In May 2016, Lieberman agreed to sit in a government with the haredi parties United Torah Judaism and Shas and the religious Zionist Habayit Hayehudi. Before agreeing to join that government, did he present any demands about separation of religion and state? No, his main demand was that he be assigned the defense portfolio. You might ask, and rightly so, whether it is even possible – with his scant five seats – for him to turn a "messianic-haredi government" into a "liberal right-wing" one. The fact is that with only five seats, Lieberman managed to buck convention and secure the defense portfolio for his small faction.
Picture the following scenario: the day after the election, Yisrael Beytenu appears to have won 10, possibly 12, seats. A party under the leadership of Naftali Bennett, if any such runs, fails to pass the minimum electoral threshold. The Likud, United Torah Judaism, Shas, and the United Right secure a combined 59 seats. And again, without Lieberman, there is no government.
So how, exactly, would a liberal right-wing government arise, critical right-wing voters are asking themselves.
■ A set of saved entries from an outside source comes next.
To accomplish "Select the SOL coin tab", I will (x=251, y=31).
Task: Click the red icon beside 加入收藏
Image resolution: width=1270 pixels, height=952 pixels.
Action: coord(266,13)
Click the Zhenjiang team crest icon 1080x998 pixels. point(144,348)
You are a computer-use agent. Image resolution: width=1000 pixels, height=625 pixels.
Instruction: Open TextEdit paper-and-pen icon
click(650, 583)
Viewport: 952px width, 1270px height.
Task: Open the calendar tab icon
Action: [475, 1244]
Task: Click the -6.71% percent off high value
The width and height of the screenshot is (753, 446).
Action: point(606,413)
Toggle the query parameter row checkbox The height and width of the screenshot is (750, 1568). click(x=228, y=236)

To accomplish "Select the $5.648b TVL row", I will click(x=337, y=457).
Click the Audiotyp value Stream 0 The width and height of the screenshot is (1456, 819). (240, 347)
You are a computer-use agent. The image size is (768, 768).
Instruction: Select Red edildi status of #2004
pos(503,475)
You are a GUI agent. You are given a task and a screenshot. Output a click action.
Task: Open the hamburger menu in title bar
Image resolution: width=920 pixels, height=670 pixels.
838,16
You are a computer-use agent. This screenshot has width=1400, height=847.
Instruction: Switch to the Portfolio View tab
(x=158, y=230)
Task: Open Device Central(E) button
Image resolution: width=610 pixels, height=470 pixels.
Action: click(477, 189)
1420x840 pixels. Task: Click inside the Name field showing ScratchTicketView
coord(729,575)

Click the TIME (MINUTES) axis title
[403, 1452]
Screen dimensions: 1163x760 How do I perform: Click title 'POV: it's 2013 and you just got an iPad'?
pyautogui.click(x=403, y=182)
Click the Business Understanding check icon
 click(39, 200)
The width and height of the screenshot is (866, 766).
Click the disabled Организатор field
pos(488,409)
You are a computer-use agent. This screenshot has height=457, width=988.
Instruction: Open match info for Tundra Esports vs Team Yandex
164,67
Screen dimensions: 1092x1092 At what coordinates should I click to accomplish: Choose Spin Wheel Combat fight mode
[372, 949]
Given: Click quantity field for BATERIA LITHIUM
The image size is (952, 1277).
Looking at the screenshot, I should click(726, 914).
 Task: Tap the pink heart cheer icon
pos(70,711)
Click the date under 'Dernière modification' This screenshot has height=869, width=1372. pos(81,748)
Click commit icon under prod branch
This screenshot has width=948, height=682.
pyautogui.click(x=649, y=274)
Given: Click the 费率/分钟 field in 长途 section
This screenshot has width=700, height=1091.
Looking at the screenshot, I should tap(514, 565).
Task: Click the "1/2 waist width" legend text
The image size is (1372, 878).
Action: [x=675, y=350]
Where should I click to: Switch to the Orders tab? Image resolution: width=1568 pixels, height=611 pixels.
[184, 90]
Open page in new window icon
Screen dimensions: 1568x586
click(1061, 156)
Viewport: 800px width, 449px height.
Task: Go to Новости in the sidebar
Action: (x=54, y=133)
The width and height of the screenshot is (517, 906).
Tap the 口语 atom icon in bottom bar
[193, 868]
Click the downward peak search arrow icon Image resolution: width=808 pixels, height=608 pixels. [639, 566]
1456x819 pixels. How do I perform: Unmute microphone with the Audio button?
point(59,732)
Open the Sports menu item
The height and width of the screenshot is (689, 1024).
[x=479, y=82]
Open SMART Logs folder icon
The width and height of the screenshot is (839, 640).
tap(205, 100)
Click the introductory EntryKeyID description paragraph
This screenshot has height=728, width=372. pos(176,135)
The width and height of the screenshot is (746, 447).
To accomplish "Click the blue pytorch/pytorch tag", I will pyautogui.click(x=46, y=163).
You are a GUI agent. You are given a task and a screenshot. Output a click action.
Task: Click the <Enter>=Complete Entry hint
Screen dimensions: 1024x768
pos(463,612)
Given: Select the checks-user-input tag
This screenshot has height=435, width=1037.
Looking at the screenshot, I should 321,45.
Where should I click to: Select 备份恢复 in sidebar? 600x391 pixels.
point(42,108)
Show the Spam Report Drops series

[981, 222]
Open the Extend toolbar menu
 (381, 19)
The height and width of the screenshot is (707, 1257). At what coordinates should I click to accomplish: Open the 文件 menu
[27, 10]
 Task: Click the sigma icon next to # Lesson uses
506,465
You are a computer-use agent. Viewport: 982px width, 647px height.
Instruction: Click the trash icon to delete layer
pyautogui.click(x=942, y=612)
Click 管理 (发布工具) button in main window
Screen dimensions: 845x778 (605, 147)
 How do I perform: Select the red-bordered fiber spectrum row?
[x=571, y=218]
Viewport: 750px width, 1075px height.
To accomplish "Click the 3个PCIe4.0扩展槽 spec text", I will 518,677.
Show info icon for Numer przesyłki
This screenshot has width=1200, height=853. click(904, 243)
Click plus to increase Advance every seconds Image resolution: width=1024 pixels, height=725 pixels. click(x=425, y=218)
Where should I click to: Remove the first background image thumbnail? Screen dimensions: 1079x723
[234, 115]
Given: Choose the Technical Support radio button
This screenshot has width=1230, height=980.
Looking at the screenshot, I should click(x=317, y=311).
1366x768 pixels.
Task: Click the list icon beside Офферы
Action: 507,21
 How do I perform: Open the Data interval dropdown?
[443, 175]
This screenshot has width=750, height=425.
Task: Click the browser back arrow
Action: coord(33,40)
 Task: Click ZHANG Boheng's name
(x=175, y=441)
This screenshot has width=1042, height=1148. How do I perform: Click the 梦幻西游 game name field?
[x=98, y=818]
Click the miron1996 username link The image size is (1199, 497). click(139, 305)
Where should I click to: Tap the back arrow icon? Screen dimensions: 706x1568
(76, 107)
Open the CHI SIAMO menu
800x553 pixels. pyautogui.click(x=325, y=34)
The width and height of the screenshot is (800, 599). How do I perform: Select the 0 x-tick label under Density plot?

Again, Lieberman will find himself facing off as a minority against a phalanx of "messianic haredi" parties. With whom does he plan to put together the dream government he promised right-wing voters? With just the Likud?
Now the picture is becoming clear, and the fraud is being exposed. Lieberman, who in the past opposed a unity government and even dubbed it a "government of national paralysis," has always been aiming for one without admitting it. The hint was clear to the political pundits who aligned themselves with him: in a scenario in which Yisrael Beytenu can tip the scales, there is no alternative but a unity government that would dramatically reduce, if not cancel, the power of the national camp.
Now that the extent of Lieberman's fraud is being made evident, we can say with certainty that he has always been working against the right-wing government. When the lies are exposed one after another, it makes sense to assume that Lieberman will not hesitate to join a left-wing government after the election, and possibly even support one of the left-wing candidates for prime minister. In the end, it seems, Lieberman keeps his word.